Exercise details >> Would you print the entire listing exactly, leaving nothing out?

Dataset records >>
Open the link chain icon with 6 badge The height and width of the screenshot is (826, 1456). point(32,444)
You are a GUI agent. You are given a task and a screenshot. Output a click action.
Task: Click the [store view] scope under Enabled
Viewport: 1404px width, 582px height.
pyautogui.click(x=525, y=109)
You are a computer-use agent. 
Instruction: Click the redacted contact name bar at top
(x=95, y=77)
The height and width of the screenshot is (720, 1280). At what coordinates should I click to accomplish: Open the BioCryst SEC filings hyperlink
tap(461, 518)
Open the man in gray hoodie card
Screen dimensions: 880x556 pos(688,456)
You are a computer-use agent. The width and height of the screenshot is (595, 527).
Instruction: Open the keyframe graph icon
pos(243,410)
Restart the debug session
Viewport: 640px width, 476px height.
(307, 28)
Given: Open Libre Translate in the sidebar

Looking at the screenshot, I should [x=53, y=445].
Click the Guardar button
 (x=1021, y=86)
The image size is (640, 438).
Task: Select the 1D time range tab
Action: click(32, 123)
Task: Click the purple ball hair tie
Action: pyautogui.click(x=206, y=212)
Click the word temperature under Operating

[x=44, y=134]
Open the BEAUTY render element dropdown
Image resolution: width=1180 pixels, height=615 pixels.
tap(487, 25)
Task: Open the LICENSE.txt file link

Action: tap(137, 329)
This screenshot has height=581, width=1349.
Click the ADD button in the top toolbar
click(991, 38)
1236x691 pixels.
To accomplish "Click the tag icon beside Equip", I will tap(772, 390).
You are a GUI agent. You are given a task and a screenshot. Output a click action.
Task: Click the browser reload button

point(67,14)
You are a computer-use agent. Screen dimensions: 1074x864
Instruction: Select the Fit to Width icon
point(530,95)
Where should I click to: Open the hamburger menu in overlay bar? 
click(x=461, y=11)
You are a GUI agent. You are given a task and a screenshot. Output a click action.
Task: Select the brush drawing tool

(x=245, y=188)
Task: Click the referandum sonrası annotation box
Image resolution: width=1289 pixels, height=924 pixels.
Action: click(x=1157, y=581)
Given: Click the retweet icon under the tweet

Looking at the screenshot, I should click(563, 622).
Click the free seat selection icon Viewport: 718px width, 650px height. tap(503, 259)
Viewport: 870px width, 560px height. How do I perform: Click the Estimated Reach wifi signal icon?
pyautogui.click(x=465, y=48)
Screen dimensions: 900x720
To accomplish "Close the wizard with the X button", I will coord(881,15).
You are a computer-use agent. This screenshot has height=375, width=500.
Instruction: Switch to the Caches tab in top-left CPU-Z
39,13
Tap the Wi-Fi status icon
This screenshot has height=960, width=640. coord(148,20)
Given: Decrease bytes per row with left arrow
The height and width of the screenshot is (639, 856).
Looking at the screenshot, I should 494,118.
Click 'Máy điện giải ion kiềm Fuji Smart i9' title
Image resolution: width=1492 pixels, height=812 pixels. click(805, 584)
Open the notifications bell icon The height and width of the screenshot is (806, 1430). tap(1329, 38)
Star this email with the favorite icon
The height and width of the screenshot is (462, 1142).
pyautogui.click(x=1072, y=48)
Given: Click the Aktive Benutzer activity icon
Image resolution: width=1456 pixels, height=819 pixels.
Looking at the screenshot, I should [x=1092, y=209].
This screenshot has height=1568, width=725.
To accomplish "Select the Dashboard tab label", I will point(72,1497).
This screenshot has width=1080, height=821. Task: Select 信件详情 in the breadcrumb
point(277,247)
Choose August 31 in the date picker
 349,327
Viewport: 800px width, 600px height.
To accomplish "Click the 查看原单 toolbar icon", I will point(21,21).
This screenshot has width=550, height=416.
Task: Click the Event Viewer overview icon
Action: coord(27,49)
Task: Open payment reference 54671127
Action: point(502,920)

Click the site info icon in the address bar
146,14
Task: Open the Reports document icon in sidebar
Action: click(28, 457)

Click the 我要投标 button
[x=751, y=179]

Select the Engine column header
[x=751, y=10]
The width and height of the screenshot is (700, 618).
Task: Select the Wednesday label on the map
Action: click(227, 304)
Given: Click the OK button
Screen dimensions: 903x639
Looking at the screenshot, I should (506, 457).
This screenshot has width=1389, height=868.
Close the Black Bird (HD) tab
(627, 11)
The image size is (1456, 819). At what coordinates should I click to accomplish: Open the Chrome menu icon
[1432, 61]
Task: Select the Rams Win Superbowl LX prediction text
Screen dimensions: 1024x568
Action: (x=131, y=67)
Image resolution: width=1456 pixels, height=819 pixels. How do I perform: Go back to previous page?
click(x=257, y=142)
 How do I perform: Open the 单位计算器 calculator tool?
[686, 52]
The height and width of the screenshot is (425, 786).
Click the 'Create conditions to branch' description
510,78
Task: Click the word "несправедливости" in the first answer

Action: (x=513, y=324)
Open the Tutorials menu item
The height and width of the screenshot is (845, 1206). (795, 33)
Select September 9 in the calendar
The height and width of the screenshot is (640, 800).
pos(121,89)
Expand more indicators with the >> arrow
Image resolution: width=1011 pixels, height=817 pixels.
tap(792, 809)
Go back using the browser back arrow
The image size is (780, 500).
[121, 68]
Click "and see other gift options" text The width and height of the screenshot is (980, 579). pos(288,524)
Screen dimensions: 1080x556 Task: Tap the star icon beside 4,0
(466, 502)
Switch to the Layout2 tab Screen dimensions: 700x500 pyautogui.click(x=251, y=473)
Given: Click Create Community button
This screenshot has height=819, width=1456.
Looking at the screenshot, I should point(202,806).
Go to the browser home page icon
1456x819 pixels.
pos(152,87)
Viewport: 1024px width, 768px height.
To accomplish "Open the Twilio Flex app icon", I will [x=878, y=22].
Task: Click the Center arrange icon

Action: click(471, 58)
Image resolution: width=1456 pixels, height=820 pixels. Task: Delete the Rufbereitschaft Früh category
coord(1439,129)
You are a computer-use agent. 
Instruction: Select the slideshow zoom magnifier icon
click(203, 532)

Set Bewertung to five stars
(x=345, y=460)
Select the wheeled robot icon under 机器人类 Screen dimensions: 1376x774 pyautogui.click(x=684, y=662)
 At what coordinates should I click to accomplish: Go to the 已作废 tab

Output below >>
Open the link chain icon with 6 badge The height and width of the screenshot is (826, 1456). point(32,444)
You are a GUI agent. You are given a task and a screenshot. Output a click action.
Task: Click the [store view] scope under Enabled
Viewport: 1404px width, 582px height.
pyautogui.click(x=525, y=109)
You are a computer-use agent. 
Instruction: Click the redacted contact name bar at top
(x=95, y=77)
The height and width of the screenshot is (720, 1280). At what coordinates should I click to accomplish: Open the BioCryst SEC filings hyperlink
tap(461, 518)
Open the man in gray hoodie card
Screen dimensions: 880x556 pos(688,456)
You are a computer-use agent. The width and height of the screenshot is (595, 527).
Instruction: Open the keyframe graph icon
pos(243,410)
Restart the debug session
Viewport: 640px width, 476px height.
(307, 28)
Given: Open Libre Translate in the sidebar

Looking at the screenshot, I should [x=53, y=445].
Click the Guardar button
 (x=1021, y=86)
The image size is (640, 438).
Task: Select the 1D time range tab
Action: click(32, 123)
Task: Click the purple ball hair tie
Action: pyautogui.click(x=206, y=212)
Click the word temperature under Operating

[x=44, y=134]
Open the BEAUTY render element dropdown
Image resolution: width=1180 pixels, height=615 pixels.
tap(487, 25)
Task: Open the LICENSE.txt file link

Action: tap(137, 329)
This screenshot has height=581, width=1349.
Click the ADD button in the top toolbar
click(991, 38)
1236x691 pixels.
To accomplish "Click the tag icon beside Equip", I will tap(772, 390).
You are a GUI agent. You are given a task and a screenshot. Output a click action.
Task: Click the browser reload button

point(67,14)
You are a computer-use agent. Screen dimensions: 1074x864
Instruction: Select the Fit to Width icon
point(530,95)
Where should I click to: Open the hamburger menu in overlay bar? 
click(x=461, y=11)
You are a GUI agent. You are given a task and a screenshot. Output a click action.
Task: Select the brush drawing tool

(x=245, y=188)
Task: Click the referandum sonrası annotation box
Image resolution: width=1289 pixels, height=924 pixels.
Action: click(x=1157, y=581)
Given: Click the retweet icon under the tweet

Looking at the screenshot, I should click(563, 622).
Click the free seat selection icon Viewport: 718px width, 650px height. tap(503, 259)
Viewport: 870px width, 560px height. How do I perform: Click the Estimated Reach wifi signal icon?
pyautogui.click(x=465, y=48)
Screen dimensions: 900x720
To accomplish "Close the wizard with the X button", I will coord(881,15).
You are a computer-use agent. This screenshot has height=375, width=500.
Instruction: Switch to the Caches tab in top-left CPU-Z
39,13
Tap the Wi-Fi status icon
This screenshot has height=960, width=640. coord(148,20)
Given: Decrease bytes per row with left arrow
The height and width of the screenshot is (639, 856).
Looking at the screenshot, I should 494,118.
Click 'Máy điện giải ion kiềm Fuji Smart i9' title
Image resolution: width=1492 pixels, height=812 pixels. click(805, 584)
Open the notifications bell icon The height and width of the screenshot is (806, 1430). tap(1329, 38)
Star this email with the favorite icon
The height and width of the screenshot is (462, 1142).
pyautogui.click(x=1072, y=48)
Given: Click the Aktive Benutzer activity icon
Image resolution: width=1456 pixels, height=819 pixels.
Looking at the screenshot, I should [x=1092, y=209].
This screenshot has height=1568, width=725.
To accomplish "Select the Dashboard tab label", I will point(72,1497).
This screenshot has width=1080, height=821. Task: Select 信件详情 in the breadcrumb
point(277,247)
Choose August 31 in the date picker
 349,327
Viewport: 800px width, 600px height.
To accomplish "Click the 查看原单 toolbar icon", I will point(21,21).
This screenshot has width=550, height=416.
Task: Click the Event Viewer overview icon
Action: coord(27,49)
Task: Open payment reference 54671127
Action: point(502,920)

Click the site info icon in the address bar
146,14
Task: Open the Reports document icon in sidebar
Action: click(28, 457)

Click the 我要投标 button
[x=751, y=179]

Select the Engine column header
[x=751, y=10]
The width and height of the screenshot is (700, 618).
Task: Select the Wednesday label on the map
Action: click(227, 304)
Given: Click the OK button
Screen dimensions: 903x639
Looking at the screenshot, I should (506, 457).
This screenshot has width=1389, height=868.
Close the Black Bird (HD) tab
(627, 11)
The image size is (1456, 819). At what coordinates should I click to accomplish: Open the Chrome menu icon
[1432, 61]
Task: Select the Rams Win Superbowl LX prediction text
Screen dimensions: 1024x568
Action: (x=131, y=67)
Image resolution: width=1456 pixels, height=819 pixels. How do I perform: Go back to previous page?
click(x=257, y=142)
 How do I perform: Open the 单位计算器 calculator tool?
[686, 52]
The height and width of the screenshot is (425, 786).
Click the 'Create conditions to branch' description
510,78
Task: Click the word "несправедливости" in the first answer

Action: (x=513, y=324)
Open the Tutorials menu item
The height and width of the screenshot is (845, 1206). (795, 33)
Select September 9 in the calendar
The height and width of the screenshot is (640, 800).
pos(121,89)
Expand more indicators with the >> arrow
Image resolution: width=1011 pixels, height=817 pixels.
tap(792, 809)
Go back using the browser back arrow
The image size is (780, 500).
[121, 68]
Click "and see other gift options" text The width and height of the screenshot is (980, 579). pos(288,524)
Screen dimensions: 1080x556 Task: Tap the star icon beside 4,0
(466, 502)
Switch to the Layout2 tab Screen dimensions: 700x500 pyautogui.click(x=251, y=473)
Given: Click Create Community button
This screenshot has height=819, width=1456.
Looking at the screenshot, I should point(202,806).
Go to the browser home page icon
1456x819 pixels.
pos(152,87)
Viewport: 1024px width, 768px height.
To accomplish "Open the Twilio Flex app icon", I will [x=878, y=22].
Task: Click the Center arrange icon

Action: click(471, 58)
Image resolution: width=1456 pixels, height=820 pixels. Task: Delete the Rufbereitschaft Früh category
coord(1439,129)
You are a computer-use agent. 
Instruction: Select the slideshow zoom magnifier icon
click(203, 532)

Set Bewertung to five stars
(x=345, y=460)
Select the wheeled robot icon under 机器人类 Screen dimensions: 1376x774 pyautogui.click(x=684, y=662)
 At what coordinates should I click to accomplish: Go to the 已作废 tab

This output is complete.